Information shown »
-=-=-
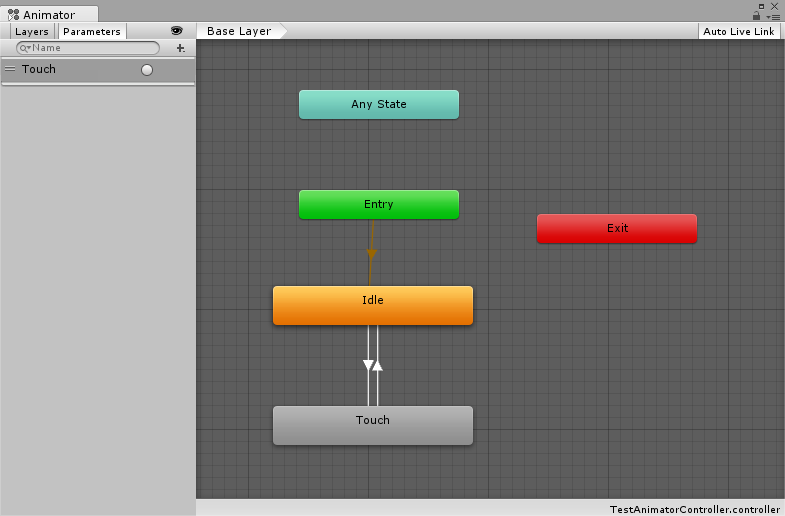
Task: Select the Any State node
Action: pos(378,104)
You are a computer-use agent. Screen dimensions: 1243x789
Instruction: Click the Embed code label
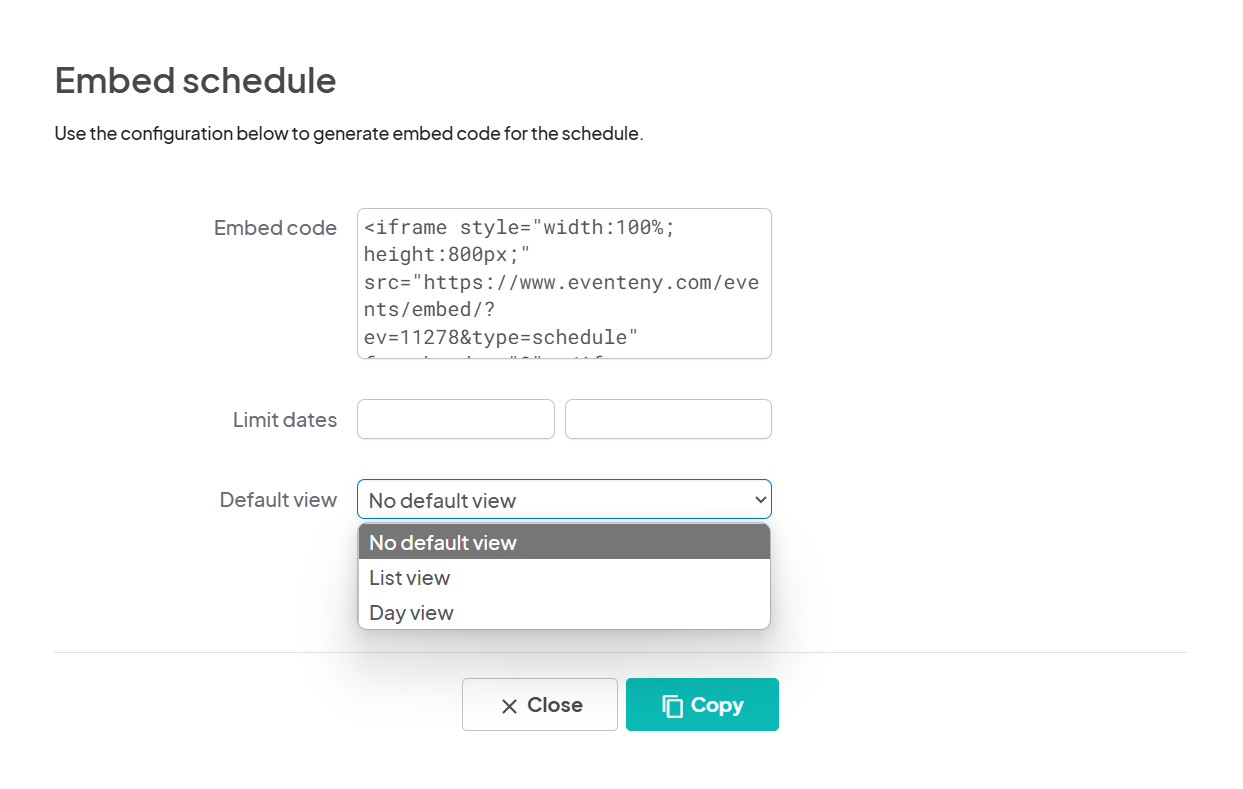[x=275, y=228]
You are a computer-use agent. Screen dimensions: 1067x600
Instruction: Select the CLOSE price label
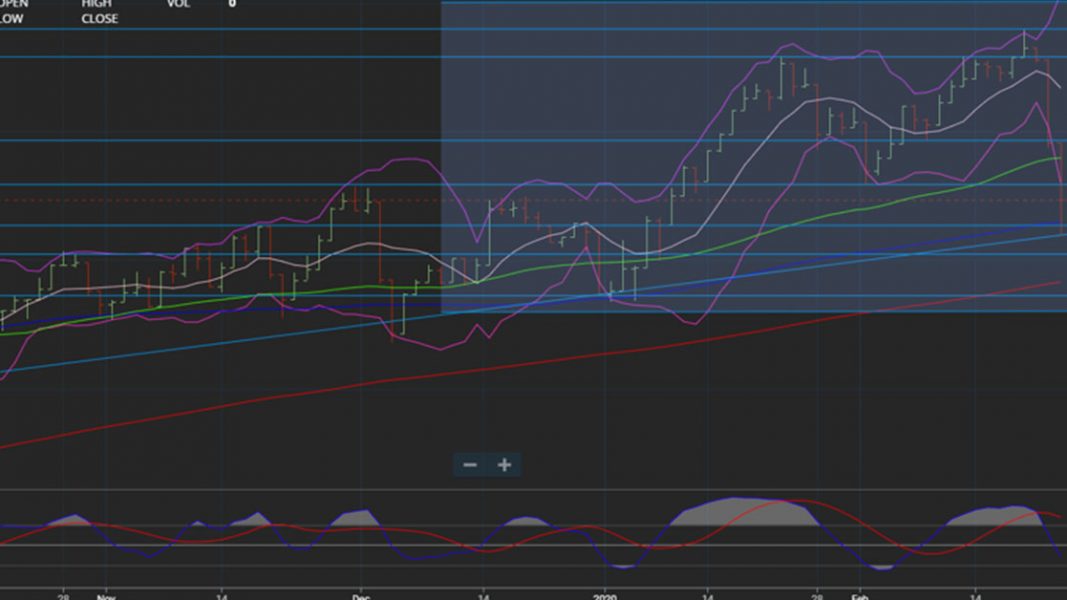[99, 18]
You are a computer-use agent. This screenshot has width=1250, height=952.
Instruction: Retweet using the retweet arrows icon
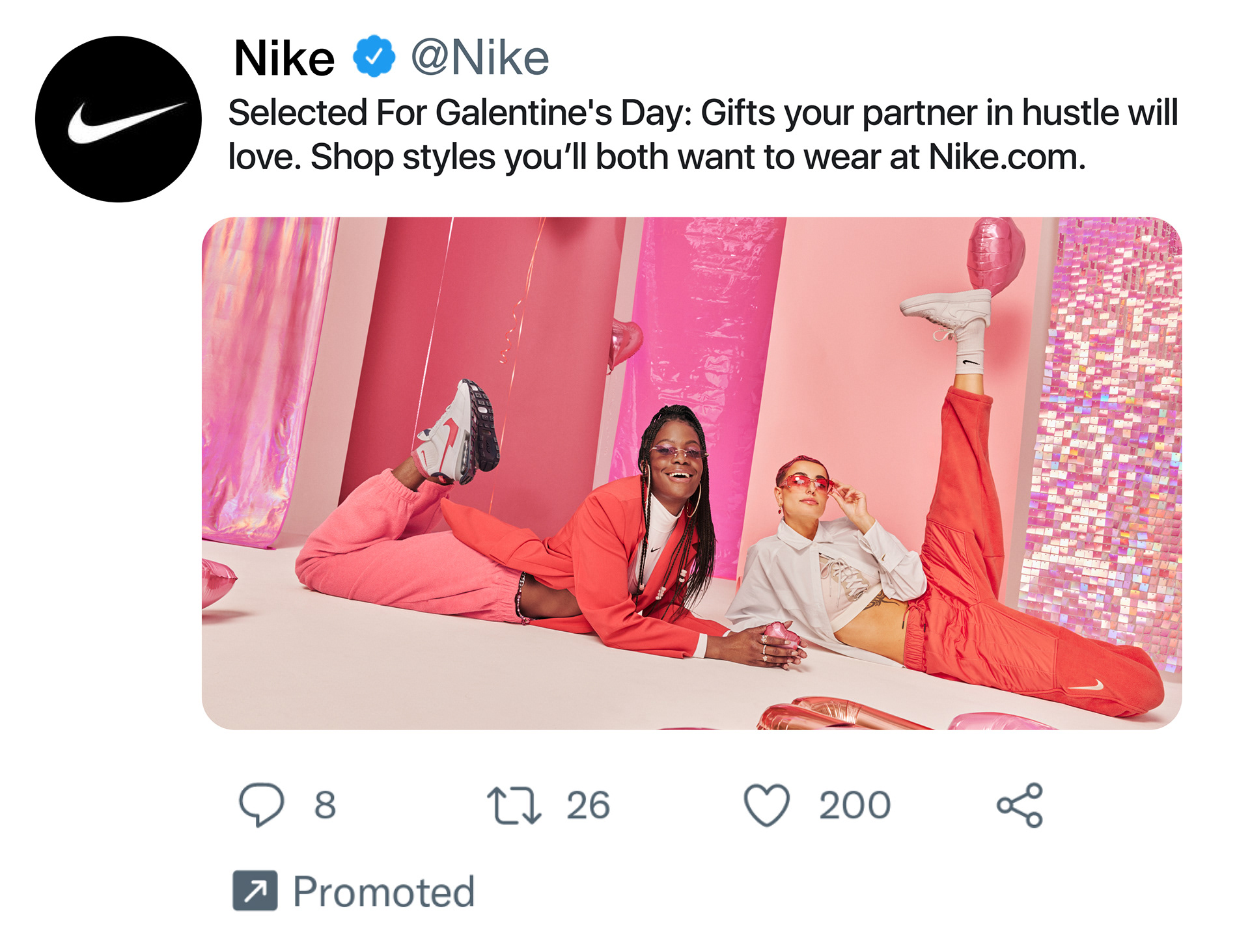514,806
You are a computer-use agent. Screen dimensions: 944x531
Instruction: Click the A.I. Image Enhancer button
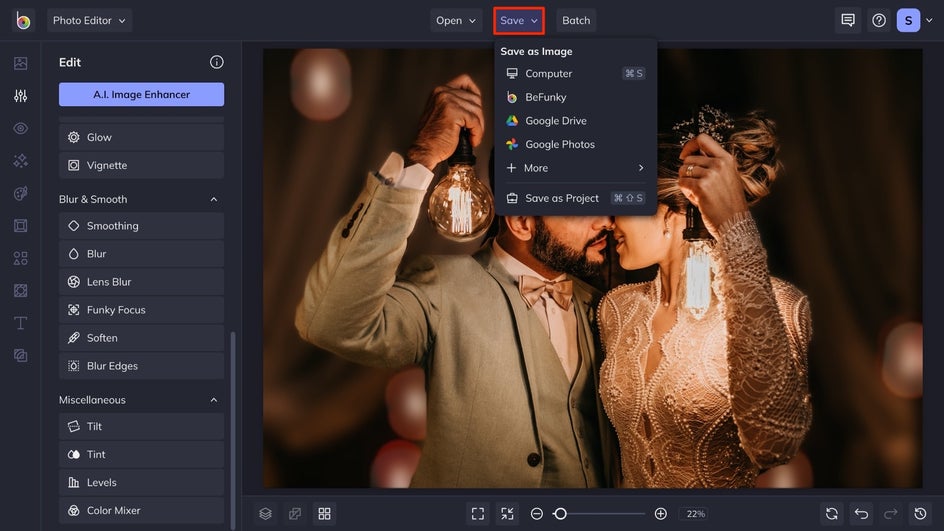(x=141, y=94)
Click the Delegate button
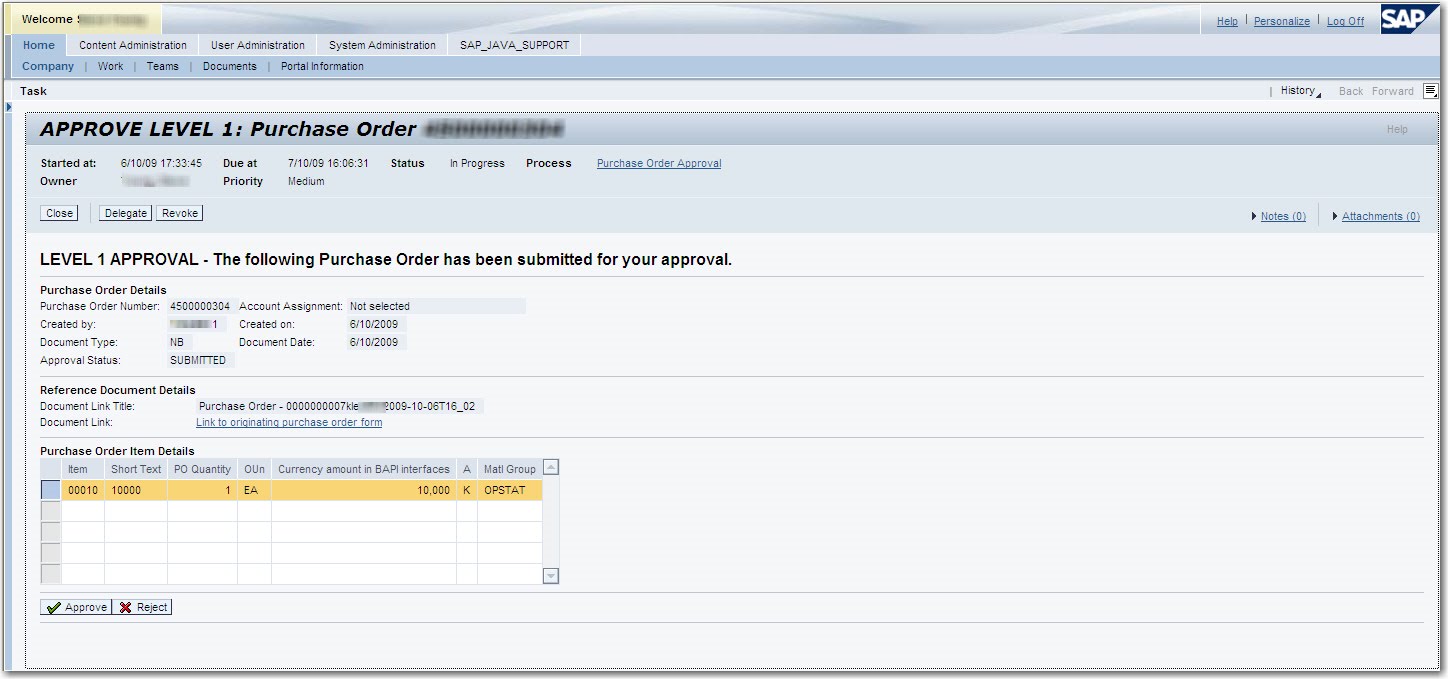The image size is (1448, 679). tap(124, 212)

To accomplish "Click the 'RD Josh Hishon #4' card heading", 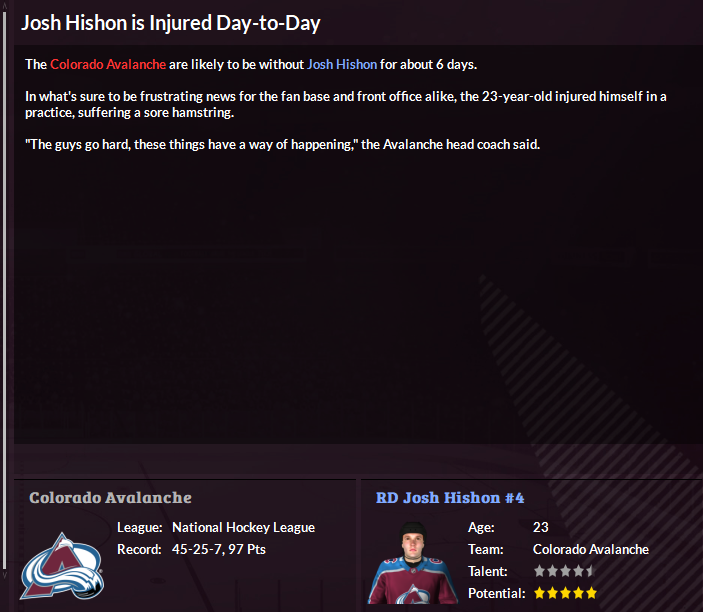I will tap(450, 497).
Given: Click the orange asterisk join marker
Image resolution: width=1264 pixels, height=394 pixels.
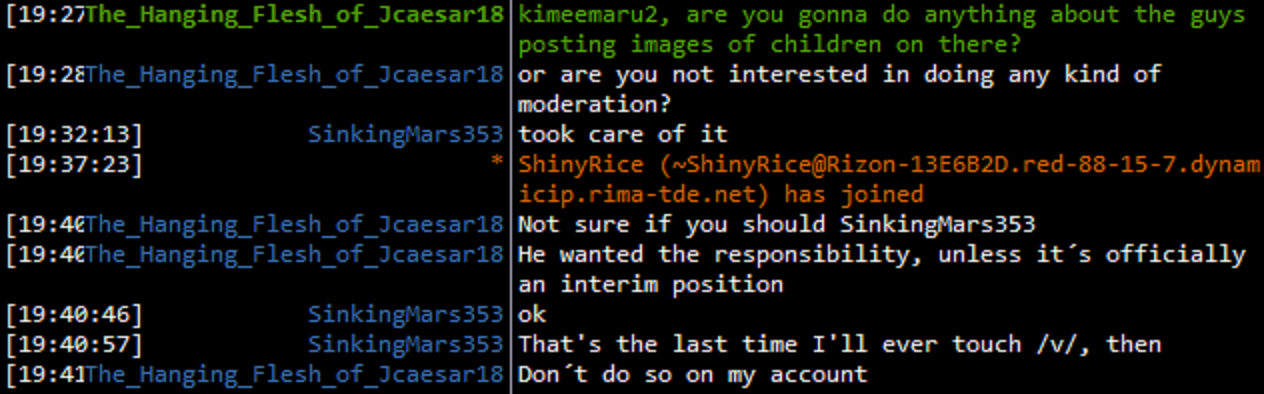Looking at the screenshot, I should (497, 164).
-=-=-
What is expected »
Rewrite the lines from the one holding "You are a computer-use agent. This" through the one holding "(x=141, y=94)", inclusive, as a Markdown table with a Row column numbering each entry and a Line column holding the text, skipping blank lines. Leave the pictures out.

Solution to the exercise »
| Row | Line |
|---|---|
| 1 | You are a computer-use agent. This screenshot has width=1250, height=952. |
| 2 | Instruction: Retweet using the retweet arrows icon |
| 3 | 514,806 |
| 4 | You are a computer-use agent. Screen dimensions: 944x531 |
| 5 | Instruction: Click the A.I. Image Enhancer button |
| 6 | (x=141, y=94) |